Stated exercise
Copy the listing below word for word, from its start through the line containing "point(965,129)", with both of those lines included.

Dataset rows
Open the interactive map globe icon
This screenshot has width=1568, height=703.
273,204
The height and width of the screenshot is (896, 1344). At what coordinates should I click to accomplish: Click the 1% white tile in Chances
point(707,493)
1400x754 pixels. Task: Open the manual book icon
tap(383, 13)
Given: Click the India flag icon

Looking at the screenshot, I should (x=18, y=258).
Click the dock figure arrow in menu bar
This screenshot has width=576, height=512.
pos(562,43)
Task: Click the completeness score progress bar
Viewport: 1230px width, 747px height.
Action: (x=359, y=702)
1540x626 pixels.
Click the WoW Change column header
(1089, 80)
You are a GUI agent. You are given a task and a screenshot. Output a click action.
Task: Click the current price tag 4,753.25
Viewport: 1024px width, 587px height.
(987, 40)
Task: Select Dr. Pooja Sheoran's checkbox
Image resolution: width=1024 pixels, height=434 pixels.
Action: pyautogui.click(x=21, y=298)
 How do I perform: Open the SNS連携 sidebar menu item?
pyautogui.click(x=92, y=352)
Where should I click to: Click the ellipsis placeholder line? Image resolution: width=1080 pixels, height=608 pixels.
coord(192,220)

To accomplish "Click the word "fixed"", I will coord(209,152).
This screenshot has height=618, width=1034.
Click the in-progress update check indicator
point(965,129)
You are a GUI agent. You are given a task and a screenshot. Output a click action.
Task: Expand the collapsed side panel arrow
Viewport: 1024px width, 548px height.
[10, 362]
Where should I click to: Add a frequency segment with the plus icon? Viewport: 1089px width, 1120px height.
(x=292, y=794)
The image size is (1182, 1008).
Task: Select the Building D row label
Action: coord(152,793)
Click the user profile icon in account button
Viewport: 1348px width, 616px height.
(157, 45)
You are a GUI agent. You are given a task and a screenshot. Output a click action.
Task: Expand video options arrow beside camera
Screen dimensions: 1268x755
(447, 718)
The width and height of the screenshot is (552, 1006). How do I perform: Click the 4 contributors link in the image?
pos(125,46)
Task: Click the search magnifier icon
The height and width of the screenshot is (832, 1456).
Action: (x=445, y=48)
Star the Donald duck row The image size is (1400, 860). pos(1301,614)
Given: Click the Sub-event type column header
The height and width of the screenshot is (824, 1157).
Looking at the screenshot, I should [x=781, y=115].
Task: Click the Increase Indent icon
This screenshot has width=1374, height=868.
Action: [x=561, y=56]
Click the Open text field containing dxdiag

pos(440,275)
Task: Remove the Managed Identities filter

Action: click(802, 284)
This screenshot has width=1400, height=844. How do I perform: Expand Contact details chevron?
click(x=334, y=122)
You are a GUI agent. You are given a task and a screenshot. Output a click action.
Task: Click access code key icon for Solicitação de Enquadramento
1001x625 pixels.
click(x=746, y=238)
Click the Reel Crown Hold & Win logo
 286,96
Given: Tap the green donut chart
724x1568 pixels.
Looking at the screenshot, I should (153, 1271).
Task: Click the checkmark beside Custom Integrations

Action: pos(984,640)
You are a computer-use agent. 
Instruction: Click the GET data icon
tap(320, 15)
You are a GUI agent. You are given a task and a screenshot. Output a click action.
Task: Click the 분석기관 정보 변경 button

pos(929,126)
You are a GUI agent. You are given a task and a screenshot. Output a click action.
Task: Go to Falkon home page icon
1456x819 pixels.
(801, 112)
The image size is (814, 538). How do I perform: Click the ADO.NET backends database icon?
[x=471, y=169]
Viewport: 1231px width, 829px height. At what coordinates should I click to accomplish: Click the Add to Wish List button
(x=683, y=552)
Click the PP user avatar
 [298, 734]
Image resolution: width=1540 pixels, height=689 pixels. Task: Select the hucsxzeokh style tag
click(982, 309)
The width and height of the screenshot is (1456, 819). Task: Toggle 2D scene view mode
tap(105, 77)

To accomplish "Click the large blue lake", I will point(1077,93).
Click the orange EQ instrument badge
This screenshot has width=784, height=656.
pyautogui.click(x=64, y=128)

Solution to this task
Open the interactive map globe icon
This screenshot has width=1568, height=703.
273,204
The height and width of the screenshot is (896, 1344). At what coordinates should I click to accomplish: Click the 1% white tile in Chances
point(707,493)
1400x754 pixels. Task: Open the manual book icon
tap(383, 13)
Given: Click the India flag icon

Looking at the screenshot, I should (x=18, y=258).
Click the dock figure arrow in menu bar
This screenshot has width=576, height=512.
pos(562,43)
Task: Click the completeness score progress bar
Viewport: 1230px width, 747px height.
Action: (x=359, y=702)
1540x626 pixels.
Click the WoW Change column header
(1089, 80)
You are a GUI agent. You are given a task and a screenshot. Output a click action.
Task: Click the current price tag 4,753.25
Viewport: 1024px width, 587px height.
(987, 40)
Task: Select Dr. Pooja Sheoran's checkbox
Image resolution: width=1024 pixels, height=434 pixels.
Action: pyautogui.click(x=21, y=298)
 How do I perform: Open the SNS連携 sidebar menu item?
pyautogui.click(x=92, y=352)
Where should I click to: Click the ellipsis placeholder line? Image resolution: width=1080 pixels, height=608 pixels.
coord(192,220)

To accomplish "Click the word "fixed"", I will coord(209,152).
This screenshot has height=618, width=1034.
Click the in-progress update check indicator
point(965,129)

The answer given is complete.